There’s no way that I can say that I have a boring internship! There’s so much hands-on work to be done, and everyday we’re learning something new about working in events planning. We’re already going full-steam ahead towards our next full lighting on June 8th. That one will include celebrations around Portugal Day – dancers, musicians and torches, as well as Rhode Island’s “Gaspee Day” observances. This Friday is also a Basin lighting – a smaller-scale version of our full lightings. It’s definitely worth checking out. Until next time!
This summer, I’m the Special Events and Operations intern with WaterFire, Providence. Has anyone ever been to a WaterFire event? To be honest, I had never really heard of WaterFire until I started my LEEP project. But, I’m so excited that I did! WaterFire is an art installation; hundreds of braziers of fire are lit in the river that cuts through Providence, lighting up the night and fostering community engagement and revitalization. WateFire is so much more than that though, there’re music and performers that go on throughout the night. In addition, there are often groups that partner with WaterFire to host their own event at a WaterFire lighting. That’s where I come in. In addition to running the routine WaterFire operations, I’ll be working with the Director of Special Events to coordinate the multiple events that happen simultaneously with WaterFire.
I’m so excited for this opportunity, because this is an area of work that I’m looking into pursuing. I have always loved events management, and its a position I could definitely see myself in in the future. This fall, I’ll also be interning with Clark’s Office of Student Leadership and Programming. Working with student clubs and organizations to plan events is just going to add on to my experience this summer with WaterFire, and hopefully give me a great start into a career in events management and planning.
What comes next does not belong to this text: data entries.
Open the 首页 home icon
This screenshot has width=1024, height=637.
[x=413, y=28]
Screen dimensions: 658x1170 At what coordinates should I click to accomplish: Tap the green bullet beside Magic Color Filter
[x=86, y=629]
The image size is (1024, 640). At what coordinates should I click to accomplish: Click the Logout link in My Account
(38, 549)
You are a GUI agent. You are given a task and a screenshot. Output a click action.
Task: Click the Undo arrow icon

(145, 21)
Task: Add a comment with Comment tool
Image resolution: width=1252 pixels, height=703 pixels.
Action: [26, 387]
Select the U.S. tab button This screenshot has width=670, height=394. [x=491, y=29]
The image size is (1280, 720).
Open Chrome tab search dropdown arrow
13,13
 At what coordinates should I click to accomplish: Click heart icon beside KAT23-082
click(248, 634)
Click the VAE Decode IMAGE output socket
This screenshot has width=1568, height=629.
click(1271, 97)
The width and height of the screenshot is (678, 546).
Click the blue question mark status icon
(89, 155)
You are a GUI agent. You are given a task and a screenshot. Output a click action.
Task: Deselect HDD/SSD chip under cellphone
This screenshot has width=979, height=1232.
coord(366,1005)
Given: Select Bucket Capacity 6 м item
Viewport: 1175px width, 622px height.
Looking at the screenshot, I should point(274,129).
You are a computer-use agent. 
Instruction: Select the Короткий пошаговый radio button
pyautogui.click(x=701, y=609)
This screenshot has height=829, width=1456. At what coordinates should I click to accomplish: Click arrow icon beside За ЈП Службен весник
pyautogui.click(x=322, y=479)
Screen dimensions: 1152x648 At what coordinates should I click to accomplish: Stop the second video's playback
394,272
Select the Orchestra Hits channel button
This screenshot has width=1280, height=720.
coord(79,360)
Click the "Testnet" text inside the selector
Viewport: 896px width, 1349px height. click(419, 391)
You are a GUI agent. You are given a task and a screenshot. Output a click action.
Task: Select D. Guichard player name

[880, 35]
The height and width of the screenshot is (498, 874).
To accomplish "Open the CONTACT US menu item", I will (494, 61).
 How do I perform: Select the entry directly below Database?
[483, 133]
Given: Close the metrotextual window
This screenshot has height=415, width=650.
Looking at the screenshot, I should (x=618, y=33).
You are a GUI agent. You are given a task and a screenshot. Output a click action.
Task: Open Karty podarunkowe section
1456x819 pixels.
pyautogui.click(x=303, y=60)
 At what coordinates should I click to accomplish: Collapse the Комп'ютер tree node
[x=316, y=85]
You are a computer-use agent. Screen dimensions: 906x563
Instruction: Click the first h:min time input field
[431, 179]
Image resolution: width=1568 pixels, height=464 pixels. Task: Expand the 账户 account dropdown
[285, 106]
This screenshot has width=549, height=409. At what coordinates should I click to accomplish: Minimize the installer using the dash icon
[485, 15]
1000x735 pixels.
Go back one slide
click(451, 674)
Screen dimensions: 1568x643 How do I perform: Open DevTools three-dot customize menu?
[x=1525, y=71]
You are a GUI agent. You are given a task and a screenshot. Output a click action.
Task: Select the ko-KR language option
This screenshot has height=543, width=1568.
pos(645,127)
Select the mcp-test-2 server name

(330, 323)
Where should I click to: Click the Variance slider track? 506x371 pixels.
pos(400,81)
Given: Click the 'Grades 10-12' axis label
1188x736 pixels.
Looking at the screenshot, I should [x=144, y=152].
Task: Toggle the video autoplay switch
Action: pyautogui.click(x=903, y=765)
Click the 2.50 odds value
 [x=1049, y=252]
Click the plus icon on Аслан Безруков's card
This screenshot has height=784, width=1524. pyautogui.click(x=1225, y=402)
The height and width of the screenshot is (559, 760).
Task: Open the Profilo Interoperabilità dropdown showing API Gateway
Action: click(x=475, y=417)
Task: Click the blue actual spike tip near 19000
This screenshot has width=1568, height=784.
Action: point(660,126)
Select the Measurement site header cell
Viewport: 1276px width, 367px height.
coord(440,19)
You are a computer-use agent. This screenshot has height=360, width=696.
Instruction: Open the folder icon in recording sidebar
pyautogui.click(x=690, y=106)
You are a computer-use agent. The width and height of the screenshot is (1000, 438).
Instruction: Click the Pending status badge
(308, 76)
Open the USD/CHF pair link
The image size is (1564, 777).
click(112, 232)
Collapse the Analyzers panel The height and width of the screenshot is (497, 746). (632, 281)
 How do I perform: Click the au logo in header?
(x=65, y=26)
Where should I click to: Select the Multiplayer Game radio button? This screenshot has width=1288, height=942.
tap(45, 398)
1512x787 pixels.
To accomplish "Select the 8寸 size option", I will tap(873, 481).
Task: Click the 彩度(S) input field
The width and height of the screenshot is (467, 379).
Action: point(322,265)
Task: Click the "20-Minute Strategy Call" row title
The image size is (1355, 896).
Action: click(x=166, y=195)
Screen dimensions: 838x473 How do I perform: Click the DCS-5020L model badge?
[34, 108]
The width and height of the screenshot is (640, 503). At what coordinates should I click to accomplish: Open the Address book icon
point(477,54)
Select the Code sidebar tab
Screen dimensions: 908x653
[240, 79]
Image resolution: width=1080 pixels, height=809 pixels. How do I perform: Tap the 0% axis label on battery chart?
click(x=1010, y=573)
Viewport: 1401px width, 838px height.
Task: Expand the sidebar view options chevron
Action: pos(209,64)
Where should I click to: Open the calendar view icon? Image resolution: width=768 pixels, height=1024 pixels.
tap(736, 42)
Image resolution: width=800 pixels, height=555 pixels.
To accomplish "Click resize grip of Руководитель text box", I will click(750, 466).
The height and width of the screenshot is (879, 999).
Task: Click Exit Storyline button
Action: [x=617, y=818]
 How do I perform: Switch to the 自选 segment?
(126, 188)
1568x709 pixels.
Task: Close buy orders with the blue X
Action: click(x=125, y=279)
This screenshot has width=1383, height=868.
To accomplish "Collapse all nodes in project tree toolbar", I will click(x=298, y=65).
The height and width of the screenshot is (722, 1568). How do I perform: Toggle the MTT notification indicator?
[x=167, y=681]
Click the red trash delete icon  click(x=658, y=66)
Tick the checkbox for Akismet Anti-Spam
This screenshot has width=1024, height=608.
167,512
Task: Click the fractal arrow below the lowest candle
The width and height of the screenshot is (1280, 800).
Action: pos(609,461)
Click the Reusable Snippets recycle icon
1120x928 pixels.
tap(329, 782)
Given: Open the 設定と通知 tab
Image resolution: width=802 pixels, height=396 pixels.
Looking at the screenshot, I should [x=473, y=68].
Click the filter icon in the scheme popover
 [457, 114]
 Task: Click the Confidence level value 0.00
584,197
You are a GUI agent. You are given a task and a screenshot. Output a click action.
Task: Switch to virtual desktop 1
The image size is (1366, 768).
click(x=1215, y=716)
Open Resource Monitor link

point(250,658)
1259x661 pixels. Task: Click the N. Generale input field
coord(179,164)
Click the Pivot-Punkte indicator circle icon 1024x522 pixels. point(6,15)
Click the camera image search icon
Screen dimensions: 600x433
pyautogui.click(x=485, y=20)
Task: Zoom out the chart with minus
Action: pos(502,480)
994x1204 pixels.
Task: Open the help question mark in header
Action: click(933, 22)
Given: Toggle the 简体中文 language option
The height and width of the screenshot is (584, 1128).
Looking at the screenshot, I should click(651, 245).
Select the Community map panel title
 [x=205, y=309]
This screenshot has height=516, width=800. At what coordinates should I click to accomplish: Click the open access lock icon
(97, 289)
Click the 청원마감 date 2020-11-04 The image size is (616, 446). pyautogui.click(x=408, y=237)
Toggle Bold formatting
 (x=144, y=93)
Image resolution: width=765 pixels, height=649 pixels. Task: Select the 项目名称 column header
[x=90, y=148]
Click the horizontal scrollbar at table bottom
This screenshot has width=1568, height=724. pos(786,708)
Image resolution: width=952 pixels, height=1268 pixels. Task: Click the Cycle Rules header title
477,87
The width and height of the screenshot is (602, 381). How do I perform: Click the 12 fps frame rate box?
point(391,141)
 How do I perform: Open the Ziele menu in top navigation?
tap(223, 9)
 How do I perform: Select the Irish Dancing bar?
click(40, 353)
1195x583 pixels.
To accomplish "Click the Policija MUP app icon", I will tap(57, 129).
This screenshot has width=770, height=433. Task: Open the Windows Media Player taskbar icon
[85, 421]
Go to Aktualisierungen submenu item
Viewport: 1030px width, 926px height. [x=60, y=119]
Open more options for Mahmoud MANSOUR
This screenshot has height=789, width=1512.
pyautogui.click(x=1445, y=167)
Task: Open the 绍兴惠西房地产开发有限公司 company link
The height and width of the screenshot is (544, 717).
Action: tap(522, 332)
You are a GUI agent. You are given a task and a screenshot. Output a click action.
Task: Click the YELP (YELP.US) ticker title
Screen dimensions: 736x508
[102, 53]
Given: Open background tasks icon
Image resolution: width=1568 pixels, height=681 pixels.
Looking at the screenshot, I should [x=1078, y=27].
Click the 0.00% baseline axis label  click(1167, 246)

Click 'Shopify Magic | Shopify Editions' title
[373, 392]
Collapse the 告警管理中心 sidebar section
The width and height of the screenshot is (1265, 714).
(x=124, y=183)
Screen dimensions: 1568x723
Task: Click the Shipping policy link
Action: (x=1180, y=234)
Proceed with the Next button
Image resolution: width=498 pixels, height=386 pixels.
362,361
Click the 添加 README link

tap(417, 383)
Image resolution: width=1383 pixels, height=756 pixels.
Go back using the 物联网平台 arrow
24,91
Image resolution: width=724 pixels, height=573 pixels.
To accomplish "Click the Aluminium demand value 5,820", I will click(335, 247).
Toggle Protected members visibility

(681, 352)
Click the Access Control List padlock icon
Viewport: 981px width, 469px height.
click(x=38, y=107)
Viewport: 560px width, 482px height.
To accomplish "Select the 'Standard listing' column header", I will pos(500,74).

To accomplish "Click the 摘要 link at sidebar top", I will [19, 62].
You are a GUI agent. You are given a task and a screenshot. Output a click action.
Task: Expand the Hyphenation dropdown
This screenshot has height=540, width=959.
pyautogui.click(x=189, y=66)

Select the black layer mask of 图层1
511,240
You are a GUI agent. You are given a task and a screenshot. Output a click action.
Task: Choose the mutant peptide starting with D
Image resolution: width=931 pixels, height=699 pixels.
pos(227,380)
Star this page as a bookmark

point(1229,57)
Although my internship doesn’t start until May 21st, my LEEP project experience is in full swing. I’m amazed at how fast things move here in the “real world.” Applying for internships, looking for housing, these things fly by. You have to make decisions quickly and succinctly. I’m in the process of signing a sub-lease for housing in Providence. The process is definitely exciting, but there are so many unknowns. I try to get all the answers I can, but I’m still going to be jumping in to a lot of “what-ifs” this summer. I hate to be so cliche, but I guess this is what they meant by getting ready to “LEEP!”